*** Opening of Study text ***

Pub Lover Apr 9th, 2008 02:18 AM

Quote:

Originally Posted by Seven Force (Post 546760)
the way i use 'em you do

The way you use your crazy gf?

Seven Force Apr 9th, 2008 02:19 AM

Quote:

Originally Posted by Pub Lover (Post 546758)
How is your crazy gf, or is that IM only chat?

a few nights ago she cried and told me shes really sorry and loved me and didnt want me to think she was a gold-digger for spending so much money on her

i just bought her a couple of clothes the previous night :/ :lol

if it wasn't for her xanax connection and occasional wild sex shed be dumped a while ago

Asila Apr 9th, 2008 02:19 AM

Quote:

I have rum too.
I DO TOO WHAT A COINKY-DINK. You should drink more, I don't like being the only trashed person in the chat room.

Pub Lover Apr 9th, 2008 02:19 AM

Quote:

Originally Posted by Seven Force (Post 546765)
oh when I do it, its banable :rolleyes

bannable?

ban-able?

You, me & GW. It's the par.

Seven Force Apr 9th, 2008 02:19 AM

i know im a horrible person

Sethomas Apr 9th, 2008 02:20 AM

Quote:

Originally Posted by Asila (Post 546722)
True despair is knowing that I'm... Seth.

Text omitted to reflect a similar sentiment from my own perspective.

*** Close of Study text ***

▶ The task:
In the forum thread, what did Seven Force buy the girlfriend the night before she cried? The rows have no connection to the forum thread.

*** Opening of Data provided ***

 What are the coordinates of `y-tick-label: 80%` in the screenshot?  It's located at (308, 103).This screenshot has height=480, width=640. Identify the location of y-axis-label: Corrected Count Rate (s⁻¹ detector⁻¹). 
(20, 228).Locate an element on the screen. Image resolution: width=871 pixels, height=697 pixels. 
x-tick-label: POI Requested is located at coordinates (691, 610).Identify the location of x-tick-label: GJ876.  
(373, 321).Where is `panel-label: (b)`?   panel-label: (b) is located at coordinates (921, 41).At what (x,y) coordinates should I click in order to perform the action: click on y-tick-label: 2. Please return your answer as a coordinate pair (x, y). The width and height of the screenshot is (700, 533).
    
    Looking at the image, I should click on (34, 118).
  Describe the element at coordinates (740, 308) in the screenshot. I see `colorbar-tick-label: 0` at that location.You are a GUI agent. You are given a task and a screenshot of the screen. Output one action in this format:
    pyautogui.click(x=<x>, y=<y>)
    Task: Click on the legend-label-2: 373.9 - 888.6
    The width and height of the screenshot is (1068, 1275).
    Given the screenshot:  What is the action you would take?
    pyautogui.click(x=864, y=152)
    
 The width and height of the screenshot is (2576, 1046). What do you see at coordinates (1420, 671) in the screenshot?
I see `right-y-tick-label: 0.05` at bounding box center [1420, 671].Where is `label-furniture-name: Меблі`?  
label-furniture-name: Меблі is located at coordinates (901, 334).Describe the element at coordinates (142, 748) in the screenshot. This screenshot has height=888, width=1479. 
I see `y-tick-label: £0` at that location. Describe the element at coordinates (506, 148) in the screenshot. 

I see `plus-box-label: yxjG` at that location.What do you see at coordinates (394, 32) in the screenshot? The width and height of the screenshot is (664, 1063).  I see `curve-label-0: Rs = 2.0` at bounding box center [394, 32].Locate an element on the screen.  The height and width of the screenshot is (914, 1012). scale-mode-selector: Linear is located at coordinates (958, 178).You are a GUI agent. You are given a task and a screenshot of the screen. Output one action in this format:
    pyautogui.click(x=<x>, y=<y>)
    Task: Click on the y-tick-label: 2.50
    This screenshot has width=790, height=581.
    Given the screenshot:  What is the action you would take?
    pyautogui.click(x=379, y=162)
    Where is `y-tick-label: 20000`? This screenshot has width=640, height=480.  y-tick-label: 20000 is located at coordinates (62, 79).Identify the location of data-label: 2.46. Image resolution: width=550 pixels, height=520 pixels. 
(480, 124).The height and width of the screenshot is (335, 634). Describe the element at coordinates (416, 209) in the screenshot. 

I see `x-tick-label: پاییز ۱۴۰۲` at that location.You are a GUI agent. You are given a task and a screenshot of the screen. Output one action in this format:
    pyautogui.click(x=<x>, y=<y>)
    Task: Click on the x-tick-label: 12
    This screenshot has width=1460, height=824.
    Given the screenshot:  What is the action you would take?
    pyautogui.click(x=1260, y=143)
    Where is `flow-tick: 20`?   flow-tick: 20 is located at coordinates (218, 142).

*** Close of Data provided ***

▶ Written response:
A couple of clothes.